Title: Ketamine in Borderline Personality Disorder
Principal investigator: Sarah Fineberg, MD, PhD
Connecticut Mental Health Center
New Haven, CT
This clinical trial primarily tests the impact of ketamine on suicidal thoughts in Borderline Personality Disorder (BPD). It also tests the impact of ketamine on symptom intensity (for mood, BPD, and pain symptoms), social cognition, and neuroplasticity in people with BPD.
Suicidal ideation and action are too common in BPD, occurring at rates similar to those in people with depression or schizophrenia. Intensive psychotherapy helps, but many people with BPD do not have access to that treatment, and not everyone responds to psychotherapy if they do get access. No medication is FDA-approved for BPD, and no medication has been shown to decrease suicidality in BPD.
Ketamine is a promising medication for this problem. It is an FDA-approved anesthetic medication with N-methyl D-aspartate activity. Sub-anesthetic doses of ketamine decrease suicidality and improve mood in people with Major Depressive Disorder (MDD). This effect is rapid, with symptom improvement within hours that endures approximately two weeks. People with BPD can have symptoms that overlap with those of MDD. However, the effective treatments for BPD and MDD differ. This clinical trial will test if ketamine, which is effective in MDD, is also effective in BPD.

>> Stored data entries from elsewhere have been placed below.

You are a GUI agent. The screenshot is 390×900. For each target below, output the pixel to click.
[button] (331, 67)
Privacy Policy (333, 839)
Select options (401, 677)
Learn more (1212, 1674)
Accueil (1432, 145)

The investigators will use semi-structured interviews and self-report questionnaires to measure suicidal ideation and clinical symptoms (adverse events, mood symptoms, BPD symptoms, and pain). Social cognition will also be measured using both interviews/questionnaires and cognitive psychology tasks.
One proposed mechanism of ketamine’s effect in MDD is increased neuroplasticity – opening a window during which new learning can occur. This mechanism has been demonstrated in rodent models of depression. In BPD, negatively biased social interpretations impede meaningful recovery and increase suicide risk over time. A post-ketamine neuro-plastic window may provide an opportunity for revisions of rigid social attributions. The investigators will test for changes in neuroplasticity using a cognitive psychology task and electro-encephalography.
Baseline measures of demographics, life experiences, and symptoms may also be used to predict outcomes or as covariates in our analyses.